I was in Alice Springs yesterday with Senator Nigel Scullion, and @JNampijinpa to announce the funding agreement between the Turnbull Government and the NT Government on remote Indigenous housing and public hospital funding – guaranteeing essential services in the NT. #auspol pic.twitter.com/dC8tK64Ruy
— Scott Morrison (@ScottMorrisonMP) April 24, 2018
“This $550 million funding commitment comes on top of the $1.7 billion investment into remote housing in the territory since 2008,” Scullion said.
“Our focus will be ensuring Aboriginal community control is at the heart of our investment, from decision making to employment and business procurement to ensure we deliver long term sustainable change in remote communities.”
The federal and NT governments also announced they had reached substantive agreement on the National Housing and Homelessness Agreement (NHHA), which would provide NT with $98.5 million in funding over the next five years to support the delivery of affordable housing and homelessness services.
Despite these funding announcements, the Labor Party said Indigenous housing in Australia was still under threat without a national agreement.
In a joint statement, Labor Senators Doug Cameron and Patrick Dodson said the government’s announcement was a “slap in the face” to Western Australia, Queensland and South Australia – who remained without an Indigenous housing funding agreement.
“Housing is a basic human right. It is wrong morally, politically and economically, for the Commonwealth government to walk away from their responsibility to fund remote housing, which is at crisis point across the nation, not just in the Northern Territory,” they said.
“A national agreement is needed to tackle the unacceptable amount of Aboriginal and Torres Strait Islander [people] experiencing homelessness and overcrowding.”
The ALP highlighted the Australian Institute of Health and Welfare Report on Specialist Homelessness Services 2016-17, which found that Indigenous people “continue to be over-represented in both the national homeless population and as users of specialist homelessness services”.
“The report also found that while Aboriginal and Torres Strait Islander people make up only 3.3 per cent of the Australian population, they constitute 25 per cent of the clients accessing specialist homelessness services in 2016–17, which is an estimated 64,644 clients,” the senators said.

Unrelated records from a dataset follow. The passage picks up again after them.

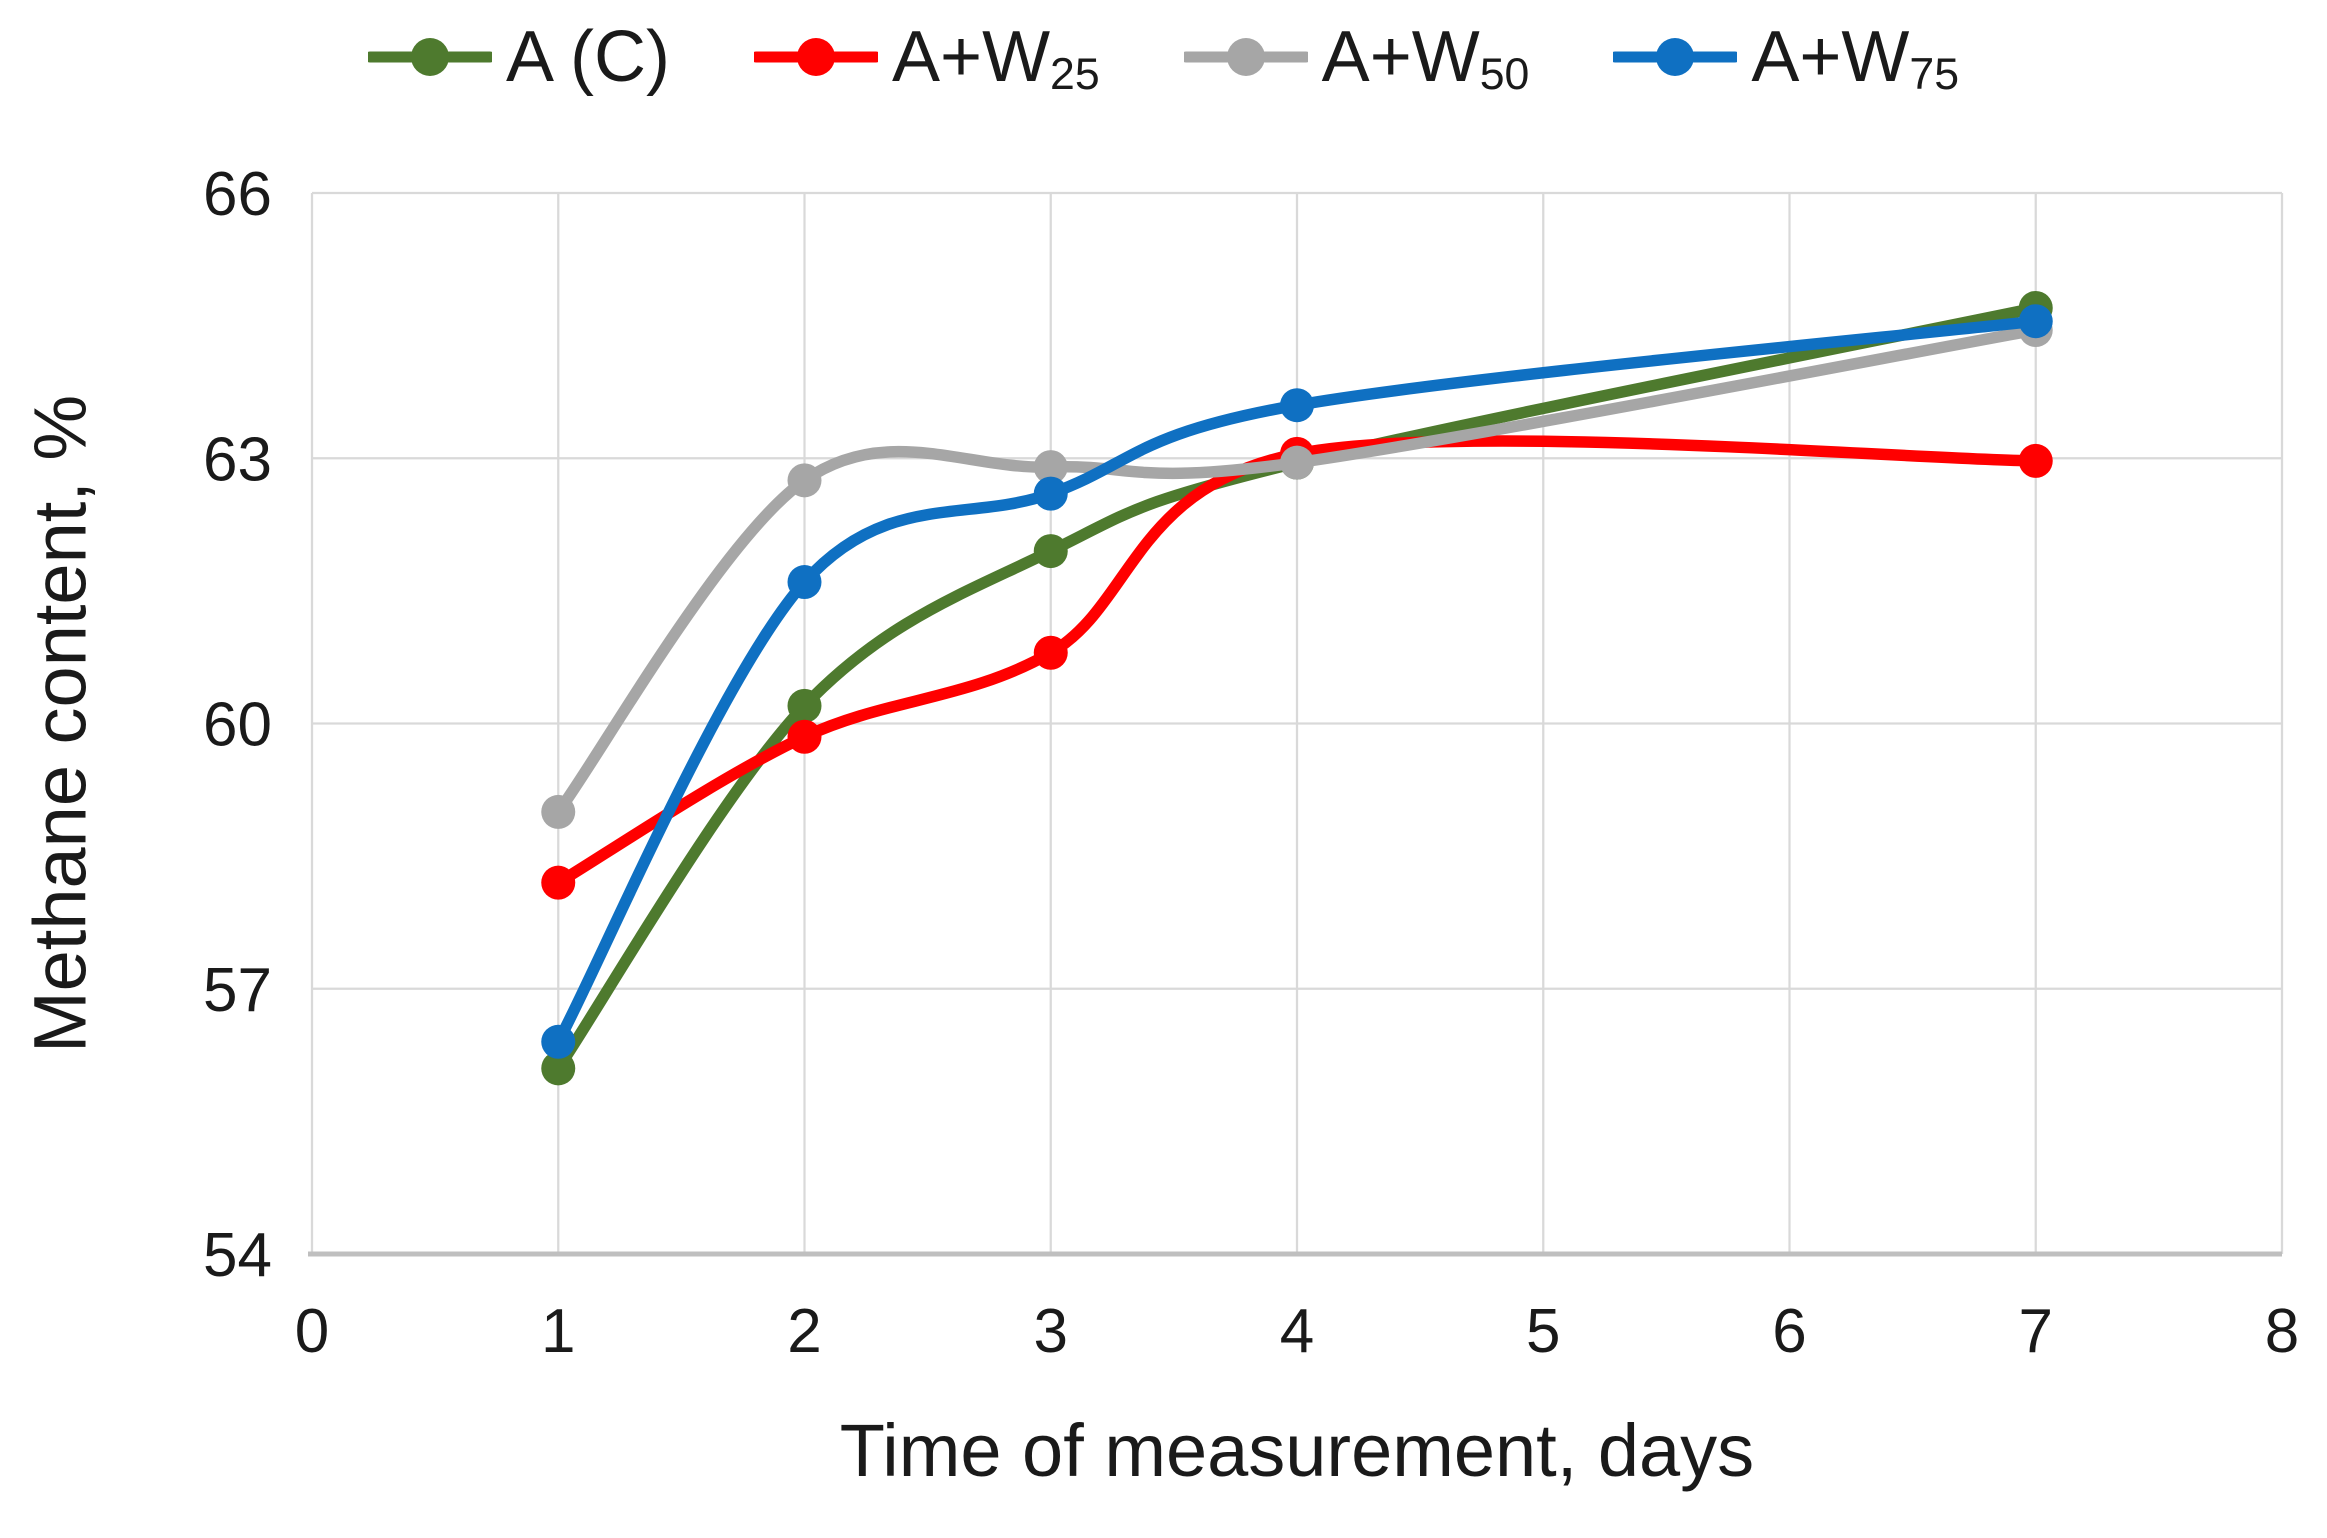 Image resolution: width=2327 pixels, height=1538 pixels. Describe the element at coordinates (1297, 1450) in the screenshot. I see `x-axis-title: Time of measurement, days` at that location.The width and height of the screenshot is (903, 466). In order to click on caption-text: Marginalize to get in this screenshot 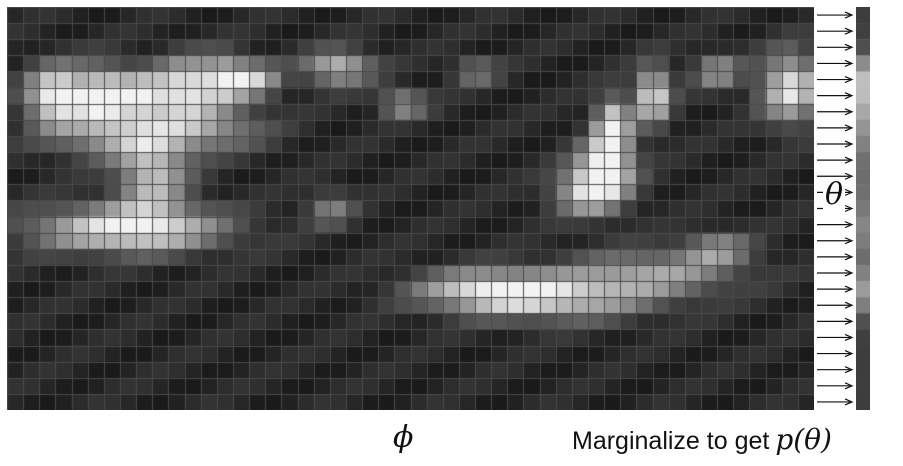, I will do `click(671, 441)`. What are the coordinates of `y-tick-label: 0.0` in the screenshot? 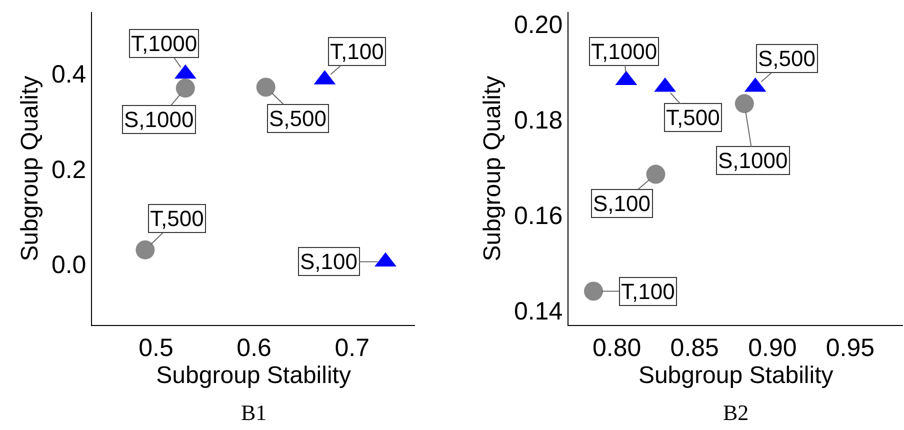 It's located at (68, 264). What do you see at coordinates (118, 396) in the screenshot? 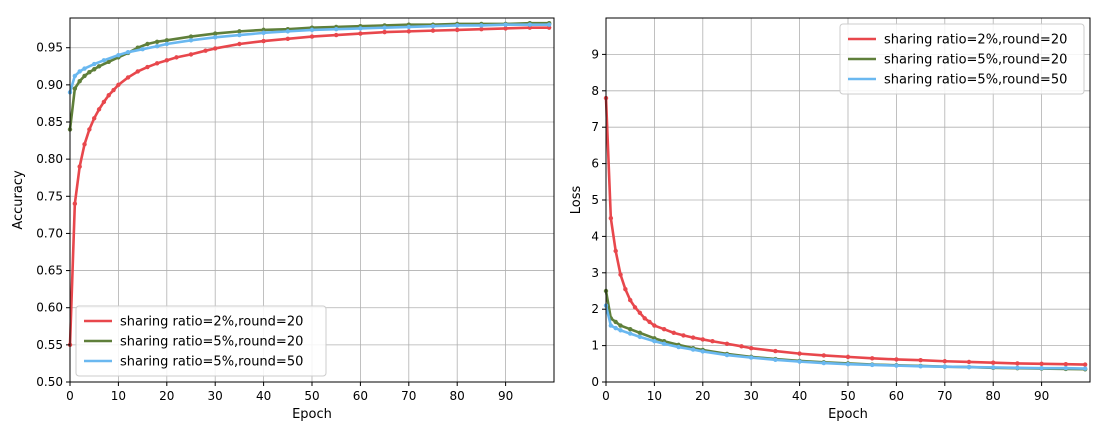
I see `x-tick-label: 10` at bounding box center [118, 396].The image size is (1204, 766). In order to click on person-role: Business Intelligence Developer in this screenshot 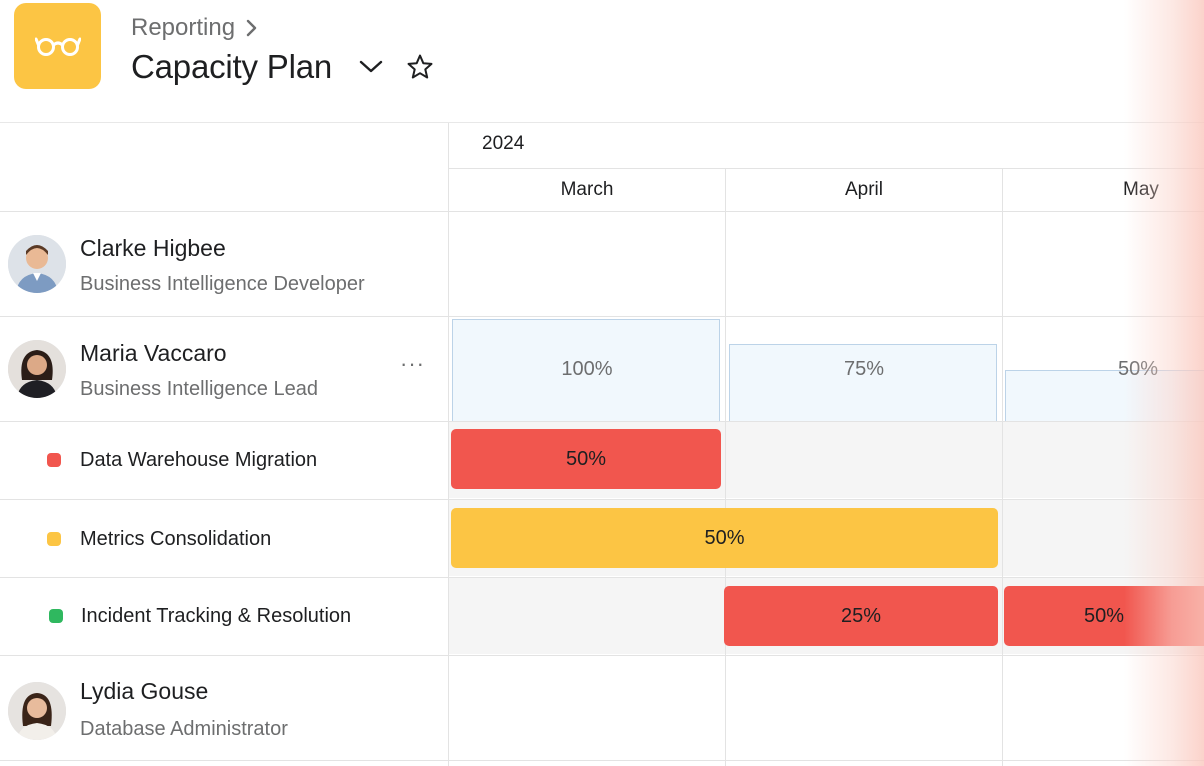, I will do `click(222, 284)`.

“Whether a person is on one side of the NT border or the other should not determine the level of Commonwealth funding available to provide them with housing.
“We need a committed, ongoing partnership from all levels of government to meet the scale of the need in remote communities. The Turnbull government must agree to an equitable sharing of funding responsibility with the states.”
Greens Senator Andrew Bartlett weighed into the debate on Twitter, questioning why Queensland was not provided with remote housing funding.
Queensland is leading the country on housing for remote indigenous communities. The Fed government can find funds for NT but not QLD? https://t.co/7ebuDkIynr
— Andrew Bartlett (@AndrewBartlett) April 23, 2018
“Queensland is leading the country on housing for remote Indigenous communities. The [federal] government can find funds for NT but not [Queensland]?” Bartlett said.
Fears about the future of remote housing in Queensland surfaced earlier this year, with concerns raised that the Turnbull government will not renew the National Partnership on Remote Housing when the agreement expires on 30 June 2018.
But a spokesperson for Scullion told Pro Bono News in February, that the Queensland government needed to commit to match funding like the NT government had.
“Unlike the Northern Territory, to date the Queensland government has not put any money on the table for Indigenous housing as part of these negotiations,” they said.
“If the Queensland Labor government was fair dinkum about remote housing in the state they would have put forward a commitment by now but they haven’t.”